Here’s the code I used to reproduce the issue:
queue = QueueWithTimeout.new
Thread.abort_on_exception = true
20.times do |i|
Thread.new do
loop do
queue.pop_with_timeout(100000.0) # a long timeout, that we'll never reach
puts i
end
end
end
loop do
queue << "random stuff"
puts "pushed"
end
But why does wait
have spurious wakeups at all? The short answer is: performance. For a longer answer, see this Stack Overflow post.
The Fix: Always Wrap wait
in a Loop
The intended way to use wait
is to always wrap it in a loop, where you check to see if the condition waking the thread is still true, or if it’s timed out. If not, you go back to waiting. Basically, you can almost think of it like a busy loop, except that it’s thread-safe and a lot more efficient with CPU cycles.

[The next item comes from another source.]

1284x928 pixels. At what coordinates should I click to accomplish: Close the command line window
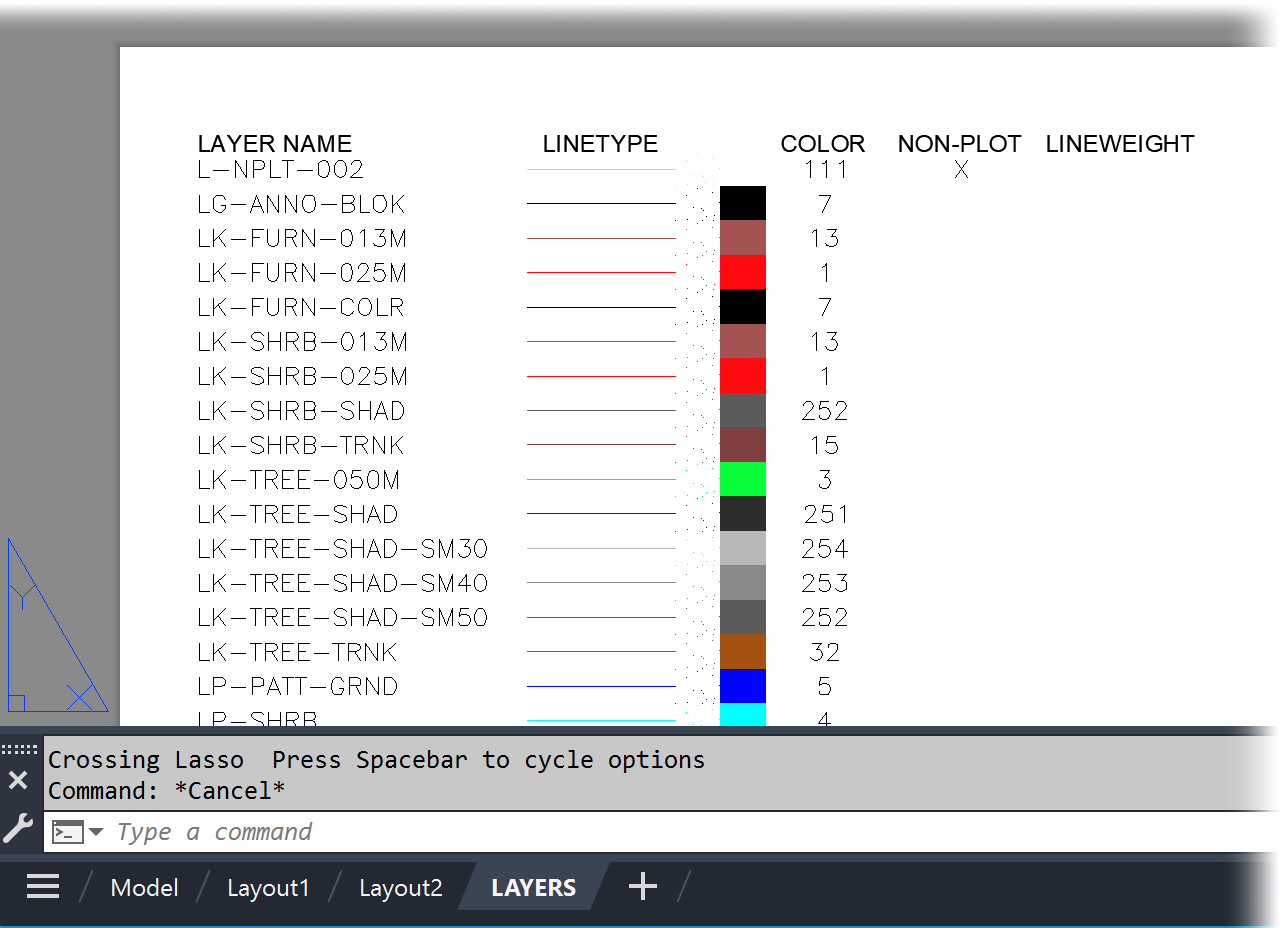point(18,781)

It’s a little more tricky with a timeout, because you have to re-compute your timeout time to account for the time elapsed before the spurious wakeup. (This isn’t a problem with the POSIX API because it uses an absolute time specifically to avoid this problem.)
Here is my fixed implementation:
class QueueWithTimeout
def initialize
@mutex = Mutex.new
@queue = []
@received = ConditionVariable.new
end
def <<(x)
@mutex.synchronize do
@queue << x
@received.signal
end
end
def pop(non_block = false)
pop_with_timeout(non_block ? 0 : nil)
end
def pop_with_timeout(timeout = nil)
@mutex.synchronize do
if timeout.nil?
# wait indefinitely until there is an element in the queue
while @queue.empty?
@received.wait(@mutex)
end
elsif @queue.empty? && timeout != 0
# wait for element or timeout
timeout_time = timeout + Time.now.to_f
while @queue.empty? && (remaining_time = timeout_time - Time.now.to_f) > 0
@received.wait(@mutex, remaining_time)
end
end
#if we're still empty after the timeout, raise exception
raise ThreadError, "queue empty" if @queue.empty?
@queue.shift
end
end
end
My new improved QueueWithTimeout
implementation should now work reliably with any number of producers and consumers.
Hi Job,
the claim about condition variable “spurious wakeup” caught my eye so I wanted to reproduce that behavior.

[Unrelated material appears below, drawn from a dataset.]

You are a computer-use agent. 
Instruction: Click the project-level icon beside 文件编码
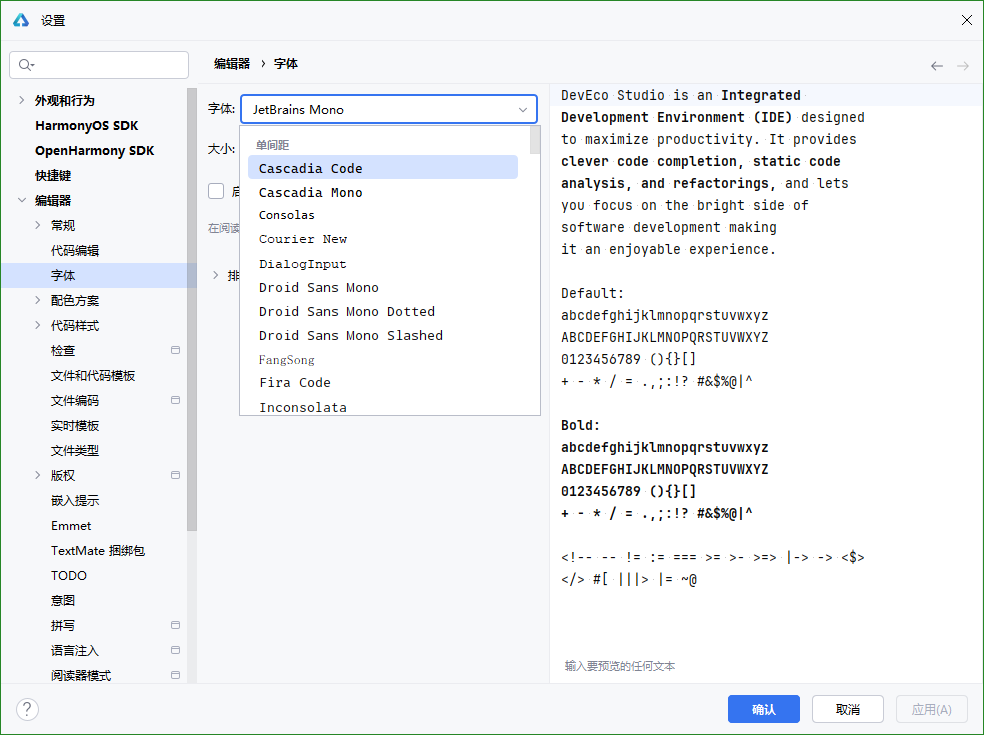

I took your code and slightly modified it in 2 ways:
– added thread local variable to identify threads more easily
– added a couple ‘puts’ statements to see control flow
Here’s the code with example program output:
https://pastebin.com/wnib7RKb
My findings are:
– I couldn’t reproduce “spurious wakeup” behavior.
– I was able to find/reproduce a bug related to interesting `ConditionVariable#signal` behavior. Basically it doesn’t transfer execution to the waiting thread immediately!
– I do agree using `while` loop with a condition variable predicate solves the problem.
Hi Bruno,
Thanks for the detailed analysis!
So the issue I was seeing was probably not a spurious wakeup at all, but rather just a consequence of a thread that hadn’t `wait`d yet, pulling an element out of the queue, after the signal, but before any of the sleeping threads have woken up. Basically a classic race condition.
I think I’m going to stick with that while-loop idiom from now on, it prevents many potential issues. There’s a lot of old-school posix wisdom baked into it :)
Hey. Thanks for the post ! I’ve been doing the following, is there a reason you think this wouldn’t work ?
require ‘thread’
Timeout::timeout(10) {
item = queue.pop
}
OOps.
require ‘thread’
queue = Queue.new
Timeout::timeout(10) {
item = queue.pop
}
The main risk I see with this approach is a possible race condition, where the thread running `queue.pop` receives the timeout exception just after successfully pulling an item from the queue, but before it has had a chance to return it. This could cause you to “lose” and item from the queue, where the item was removed, but none of the receivers got it.